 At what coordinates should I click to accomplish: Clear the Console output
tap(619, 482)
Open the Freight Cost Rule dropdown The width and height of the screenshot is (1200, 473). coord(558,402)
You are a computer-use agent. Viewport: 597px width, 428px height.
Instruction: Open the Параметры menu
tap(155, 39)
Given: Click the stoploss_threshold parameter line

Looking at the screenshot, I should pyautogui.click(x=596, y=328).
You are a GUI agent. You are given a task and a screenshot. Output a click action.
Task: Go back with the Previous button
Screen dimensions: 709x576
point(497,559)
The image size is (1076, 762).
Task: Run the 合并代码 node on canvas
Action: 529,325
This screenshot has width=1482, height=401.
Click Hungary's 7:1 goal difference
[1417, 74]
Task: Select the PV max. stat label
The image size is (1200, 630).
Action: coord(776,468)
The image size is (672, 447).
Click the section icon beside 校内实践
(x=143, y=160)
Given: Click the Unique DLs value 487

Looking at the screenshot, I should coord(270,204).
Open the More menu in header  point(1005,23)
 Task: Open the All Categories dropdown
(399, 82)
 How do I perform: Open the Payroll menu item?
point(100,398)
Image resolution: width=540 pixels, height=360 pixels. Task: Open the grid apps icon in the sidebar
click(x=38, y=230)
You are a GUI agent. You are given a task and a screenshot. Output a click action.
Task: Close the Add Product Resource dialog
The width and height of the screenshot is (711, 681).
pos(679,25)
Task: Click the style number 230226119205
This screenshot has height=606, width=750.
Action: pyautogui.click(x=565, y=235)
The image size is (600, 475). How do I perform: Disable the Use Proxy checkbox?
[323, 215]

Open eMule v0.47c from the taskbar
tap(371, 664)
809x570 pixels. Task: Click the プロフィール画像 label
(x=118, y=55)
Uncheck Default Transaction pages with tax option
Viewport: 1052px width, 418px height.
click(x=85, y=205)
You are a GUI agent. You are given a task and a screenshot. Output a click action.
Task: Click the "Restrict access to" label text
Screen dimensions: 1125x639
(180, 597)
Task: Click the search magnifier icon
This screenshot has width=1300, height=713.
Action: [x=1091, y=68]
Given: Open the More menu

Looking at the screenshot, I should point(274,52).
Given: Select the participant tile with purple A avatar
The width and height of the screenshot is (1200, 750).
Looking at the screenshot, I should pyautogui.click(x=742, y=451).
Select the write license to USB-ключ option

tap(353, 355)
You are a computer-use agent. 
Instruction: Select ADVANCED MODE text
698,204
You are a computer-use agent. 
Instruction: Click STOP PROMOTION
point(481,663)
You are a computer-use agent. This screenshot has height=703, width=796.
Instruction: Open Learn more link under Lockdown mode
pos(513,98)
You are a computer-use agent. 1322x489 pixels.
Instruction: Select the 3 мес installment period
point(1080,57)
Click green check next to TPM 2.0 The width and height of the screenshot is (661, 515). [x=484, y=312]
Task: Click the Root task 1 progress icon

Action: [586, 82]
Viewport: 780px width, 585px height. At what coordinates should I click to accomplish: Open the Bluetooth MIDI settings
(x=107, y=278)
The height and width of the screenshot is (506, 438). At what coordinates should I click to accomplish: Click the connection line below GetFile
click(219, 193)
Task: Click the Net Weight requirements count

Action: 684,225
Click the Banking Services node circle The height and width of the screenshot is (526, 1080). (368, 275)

---------------

→ **Directions for this task**
Of the lines in the data, report each one containing the string "with".

→ **Written answer**
Task: Go back with the Previous button
Uncheck Default Transaction pages with tax option
Given: Select the participant tile with purple A avatar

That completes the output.